Maryam dan Aisya bisa menggunakan mobil, dan pergi ke supermarket di sepanjang jalan-jalan kota yang dipenuhi puing-puing bangunan yang hancur. Maryam suka sekali mengebut saat berkendara, sampai-sampai seorang warga menggambarkan dirinya mengemudi layaknya seorang prajurit suci atau "mujahid".
Dia memakai sarung tangan motor, seakan menunjukkan kesederhanaan diri, sebaliknya dia menganggap sarung tangan yang dipakai Aisya terlalu feminim.
Di supermarket, mereka membeli popok, roti, ember, dan hal-hal lainnya yang biasa dibeli wanita ketika berbelanja.
Rindu Dengan Makanan Inggris
Maryam mengaku dia merindukan makanan Inggris, terutama kue tart, junk food, dan masakan ibunya.
Dia mengatakan bahwa orangtuanya tahu dia berada di Suriah, meskipun mereka tahu betul detail situasi kekacauan disana. Ayah Maryam menawarkan untuk mengiriminya uang. Sementara suaminya mendapatkan uang sekitar $150 per bulannya.
Maryam mengatakan ia tidak memiliki rencana untuk kembali ke Inggris. Bahkan jika suaminya tewas dan syahid dalam pertempuran, akan tetap berada di Suriah.
"Saya akan tetap tinggal di sini karena saya datang ke sini bukan karena suami. Saya tidak ingin kembali ke Inggris.

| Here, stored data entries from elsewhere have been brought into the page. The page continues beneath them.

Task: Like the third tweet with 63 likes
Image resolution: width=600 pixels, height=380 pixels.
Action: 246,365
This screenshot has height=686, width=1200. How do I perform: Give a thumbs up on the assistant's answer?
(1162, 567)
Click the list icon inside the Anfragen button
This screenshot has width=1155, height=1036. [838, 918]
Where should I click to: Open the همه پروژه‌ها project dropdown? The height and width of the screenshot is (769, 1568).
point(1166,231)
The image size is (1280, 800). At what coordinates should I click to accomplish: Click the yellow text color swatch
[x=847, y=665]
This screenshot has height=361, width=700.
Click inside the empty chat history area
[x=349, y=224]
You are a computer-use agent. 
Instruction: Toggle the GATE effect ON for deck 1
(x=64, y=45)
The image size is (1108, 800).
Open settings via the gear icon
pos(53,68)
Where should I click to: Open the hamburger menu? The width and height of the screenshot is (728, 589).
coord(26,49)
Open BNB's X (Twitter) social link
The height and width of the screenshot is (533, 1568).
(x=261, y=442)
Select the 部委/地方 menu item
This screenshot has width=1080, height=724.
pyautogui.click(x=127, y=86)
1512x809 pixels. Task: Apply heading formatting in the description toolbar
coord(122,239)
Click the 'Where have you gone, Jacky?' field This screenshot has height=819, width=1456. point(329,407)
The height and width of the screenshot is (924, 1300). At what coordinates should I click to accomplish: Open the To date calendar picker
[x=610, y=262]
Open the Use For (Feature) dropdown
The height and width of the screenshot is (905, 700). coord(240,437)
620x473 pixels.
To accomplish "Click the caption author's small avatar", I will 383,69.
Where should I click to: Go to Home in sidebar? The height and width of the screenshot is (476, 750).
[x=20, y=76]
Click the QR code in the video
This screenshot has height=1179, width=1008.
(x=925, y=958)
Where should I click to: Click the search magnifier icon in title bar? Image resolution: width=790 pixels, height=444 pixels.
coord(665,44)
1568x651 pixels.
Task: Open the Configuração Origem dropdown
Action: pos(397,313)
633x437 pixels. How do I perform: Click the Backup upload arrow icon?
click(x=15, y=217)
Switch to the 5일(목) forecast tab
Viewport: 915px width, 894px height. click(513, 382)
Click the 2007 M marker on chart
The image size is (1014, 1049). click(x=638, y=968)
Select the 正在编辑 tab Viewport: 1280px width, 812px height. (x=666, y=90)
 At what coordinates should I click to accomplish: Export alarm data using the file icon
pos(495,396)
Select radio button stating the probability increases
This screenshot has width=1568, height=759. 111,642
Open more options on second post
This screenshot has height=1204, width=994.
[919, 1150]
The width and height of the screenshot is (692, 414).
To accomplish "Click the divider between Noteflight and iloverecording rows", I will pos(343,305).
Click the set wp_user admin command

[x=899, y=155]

Saya akan tinggal di sini, membesarkan anak-anak saya, fokus pada pembelajaran bahasa Arab untuk memudahkan saya berkomunikasi dengan orang-orang Suriah.”
"Selama saya punya mobil, saya bisa pergi berbelanja dan melakukan apa saja seperti yang bisa saya lakukan sekarang."